Surveys of CaliforniaSpeaks participants found significant impacts compared to a control group. Participants were more positive about their attitudes about state government as a result of the event and had a greater belief in their own ability to be heard and make a difference. CaliforniaSpeaks participants were significantly more likely to take political action on health care – such as volunteering with a group, attending public meetings and contacting the media – compared to those who did not attend.

After the event, over 40% of participants contacted a public official about health care reform.


Policymakers hailed CaliforniaSpeaks as a successful event that brought in fresh public perspectives and generated a sense of urgency for bi-partisan change.
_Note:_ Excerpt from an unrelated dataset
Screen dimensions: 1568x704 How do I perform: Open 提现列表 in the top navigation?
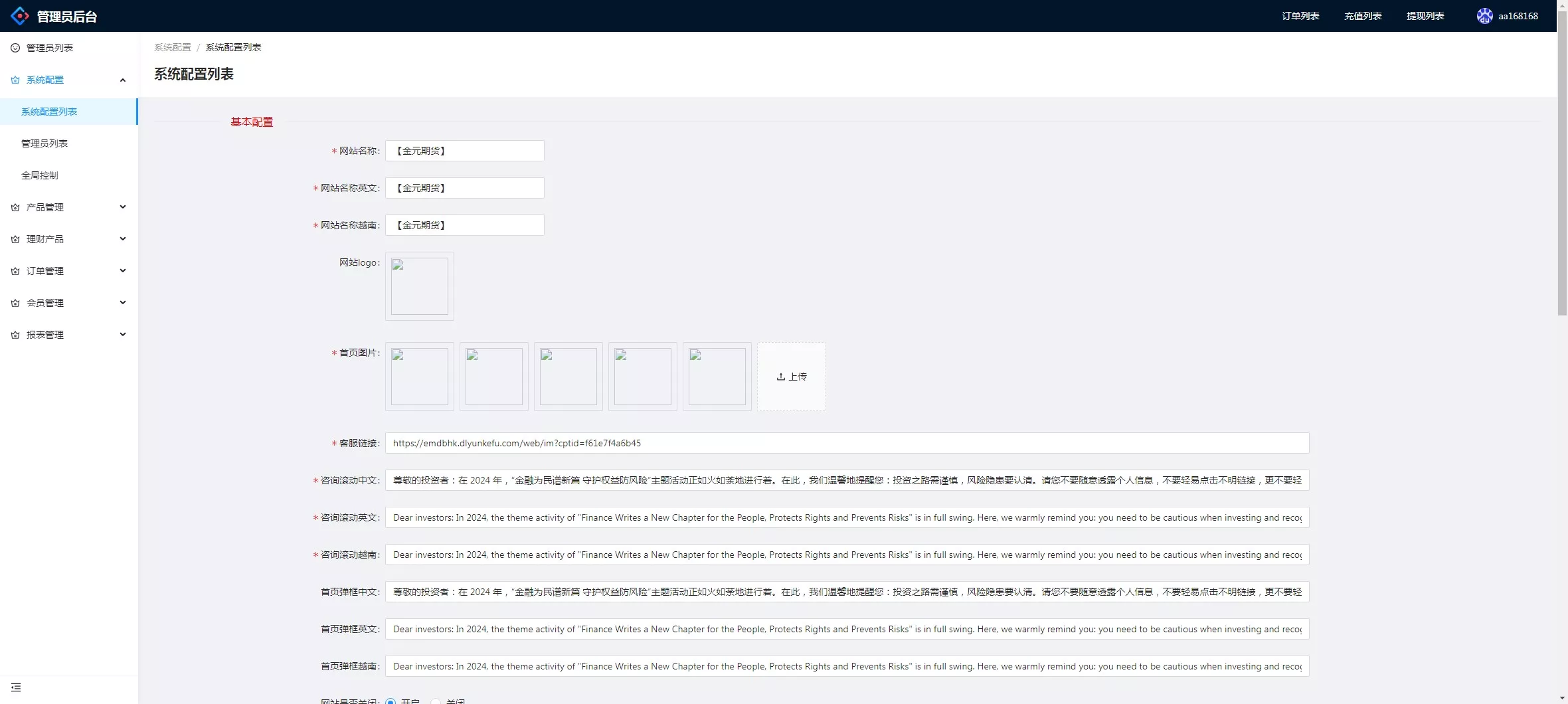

The interviewed policy leaders pointed to key elements that helped build momentum, like the size of the convening, diversity of the participants, and how the technology allowed for multiple locations to have “direct” public participation with immediate results.  Policymakers welcomed this kind of event to be conducted again in California, and recommend it for early stages of the policymaking process.

Policy Outcomes

The CaliforniaSpeaks process generated public priorities on values to guide health care reform as well as conditions of support for specific policy priorities. A comparison of these priorities with the evolution of the proposed health reform bills show that reform moved closer to CaliforniaSpeaks priorities on ¾ of issues in debate. In fact, on all of the values and most of the policy options under active discussion by the full legislature, the legislation evolved to more clearly reflect the public’s priorities.

“Reform legislation moved closer to CaliforniaSpeaks priorities on ¾ of the debate.”